Для нацистов такой проверкой стало признание народом Адольфа Гитлера в качестве фюрера, вождя, воплотившего в себе историческую судьбу немецкого народа. Народные демонстрации, массовые митинги, результаты выборов интерпретировались как свидетельство неуклонного роста поддержки Гитлера и нацистской партии населением. После прихода к власти отождествление воли фюрера с волей народа делало политический конформизм обязательным. Неясно, приняли бы нацисты свидетельства того, что народ равнодушен к Гитлеру или отвергает его как своего вождя, поскольку другого кандидата на его место не было. Несколько иначе обстояло дело с созданием Исламской республики в Иране. Там набожные шииты, подобно пролетариату в России, должны были продемонстрировать, что они считают шиитское духовенство, которое следовало за Хомейни (и, что еще важнее, самого Хомейни), помазанниками между народом и Двенадцатым имамом. В этом отношении иранское образование было аналогично советскому. Однако и сам Хомейни приобрел некоторые лидерские качества, которые приписывались Адольфу Гитлеру при создании Третьего рейха.

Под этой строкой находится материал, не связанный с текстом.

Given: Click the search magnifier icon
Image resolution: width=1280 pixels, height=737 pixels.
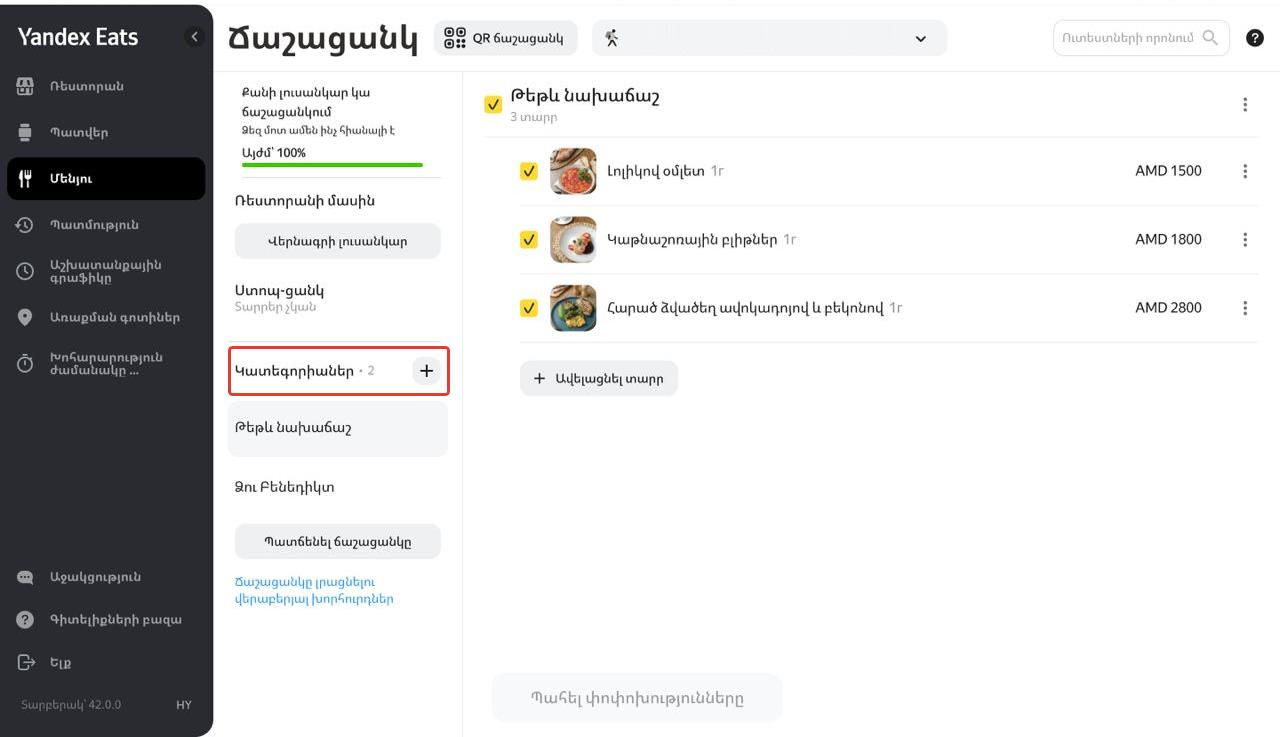Looking at the screenshot, I should click(1210, 38).
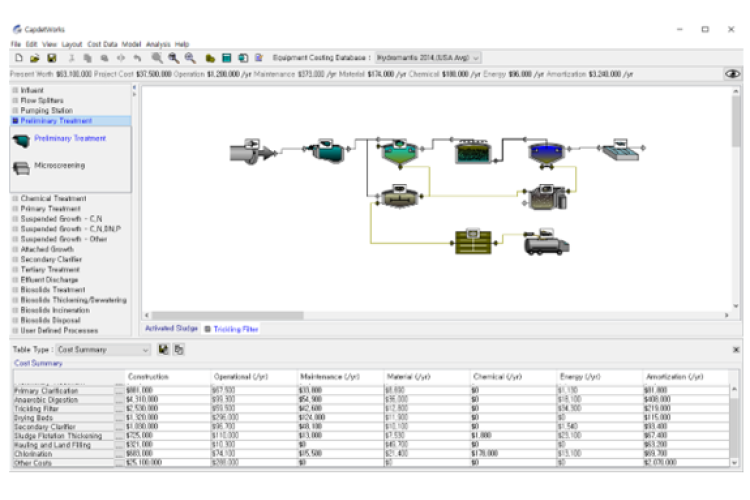Screen dimensions: 750x500
Task: Open the Equipment Costing Database dropdown
Action: tap(428, 58)
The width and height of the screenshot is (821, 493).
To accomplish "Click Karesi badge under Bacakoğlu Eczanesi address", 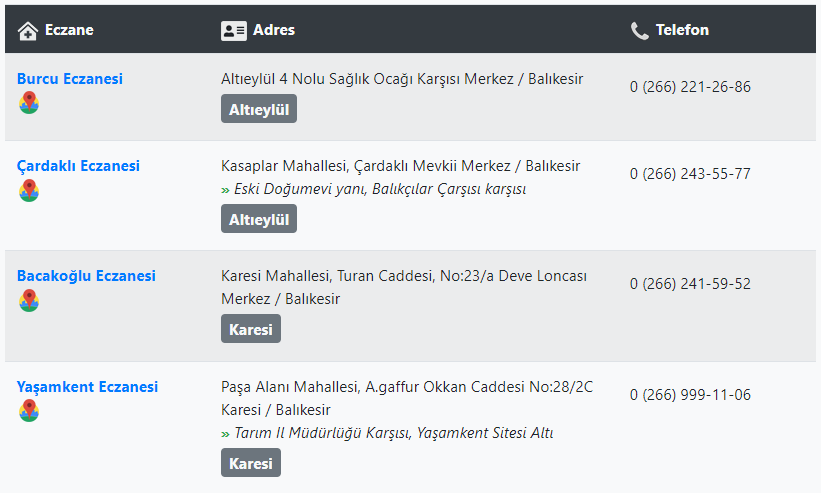I will (251, 329).
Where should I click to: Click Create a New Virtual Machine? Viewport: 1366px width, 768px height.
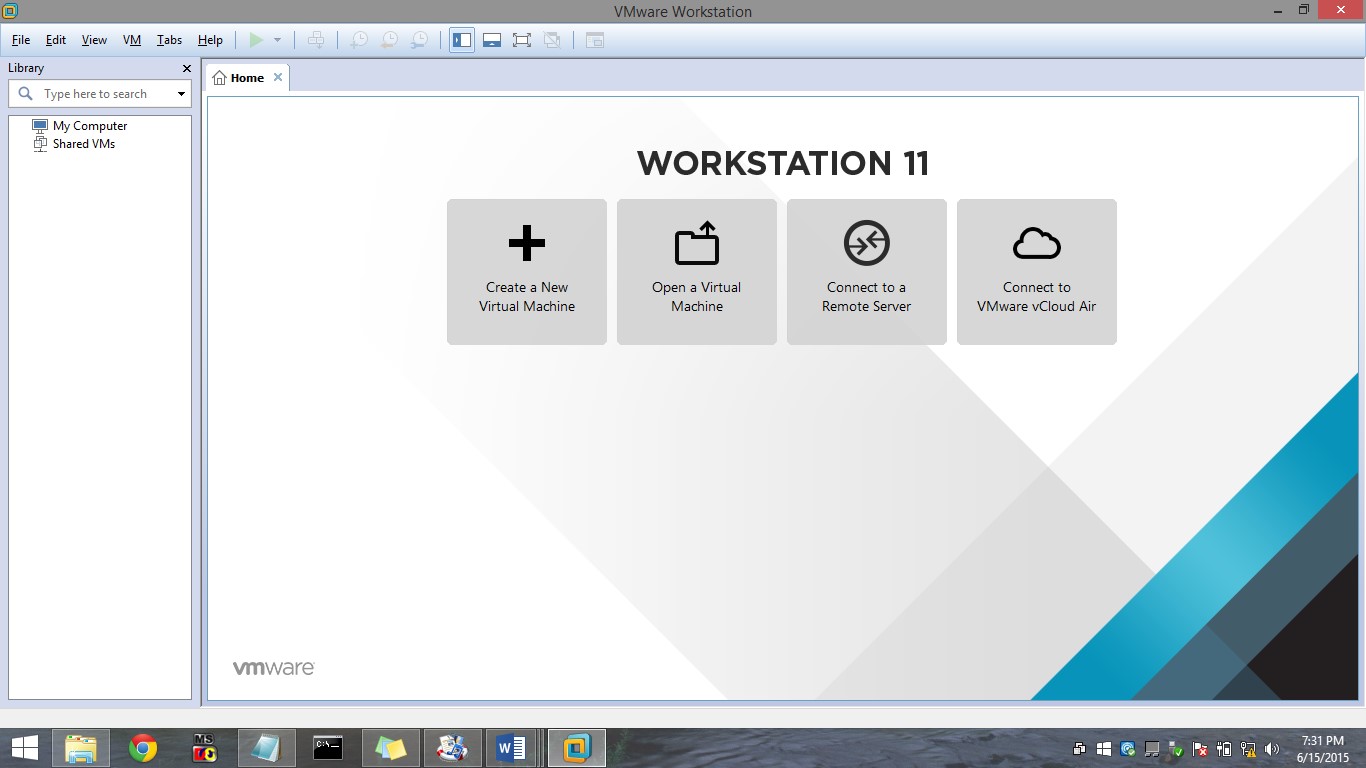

В силу этих различий очевидно, что ни одно из шести государств-основателей не могло принять ни одно из них в качестве прецедента или теоретической логики как полностью совместимое со своим собственным. Однако все они имеют общую основу, заключающуюся в том, что народ, пусть и очень по-разному, но согласился на создание соответствующих государств. Кроме того, в каждом случае это согласие, по крайней мере частично, представлялось как интуитивное понимание народом трансцендентной социальной цели, которой должно быть посвящено государство. Это интуитивное понимание могло проявляться в рациональном политическом поведении (наиболее яркая иллюстрация - основание Америки), но во всех этих случаях оно проявлялось и в эмоциональном резонансе между народом и этой трансцендентной социальной целью. Этот эмоциональный резонанс проистекал из "природного характера" народа, неразрывно связанного с тем, что представлялось его исторической судьбой. В каждом случае основатели ссылались на эмоциональный резонанс народа как на подтверждение того, что объединение воли народа, трансцендентной социальной цели и создание суверенного права государства на управление соответствовало другим аспектам миропонимания народа (например, "бесшовная паутина смыслов" Герца).

Этот конформизм не был результатом расчетливого решения в том смысле, в каком теоретик рационального выбора вкладывал бы в символ его значение для личных интересов человека. В каждом случае, безусловно, существовало богатое и сложное теоретическое обоснование символических проявлений и мифологических образований, сопровождавших основание. У англичан, например, была многочисленная фаланга теоретиков, объяснявших тонкости общего права и древней конституции. И хотя Эдмунд Берк был, пожалуй, самым великим из тех, кто взялся теоретически связать обычай и традицию с правом государства на правление, все они полагали, что детали английского основания затерялись в тумане истории. Однако это было сильной, а не слабой стороной, поскольку, какими бы ни были вначале эти функции и мифы, считалось, что они подтвердились опытом. Были и квазимифологические личности, которые украшали исторические события, например, король Артур и его Круглый стол, но они были в равной степени как поводом, так и действующим лицом в процессе формирования конституции.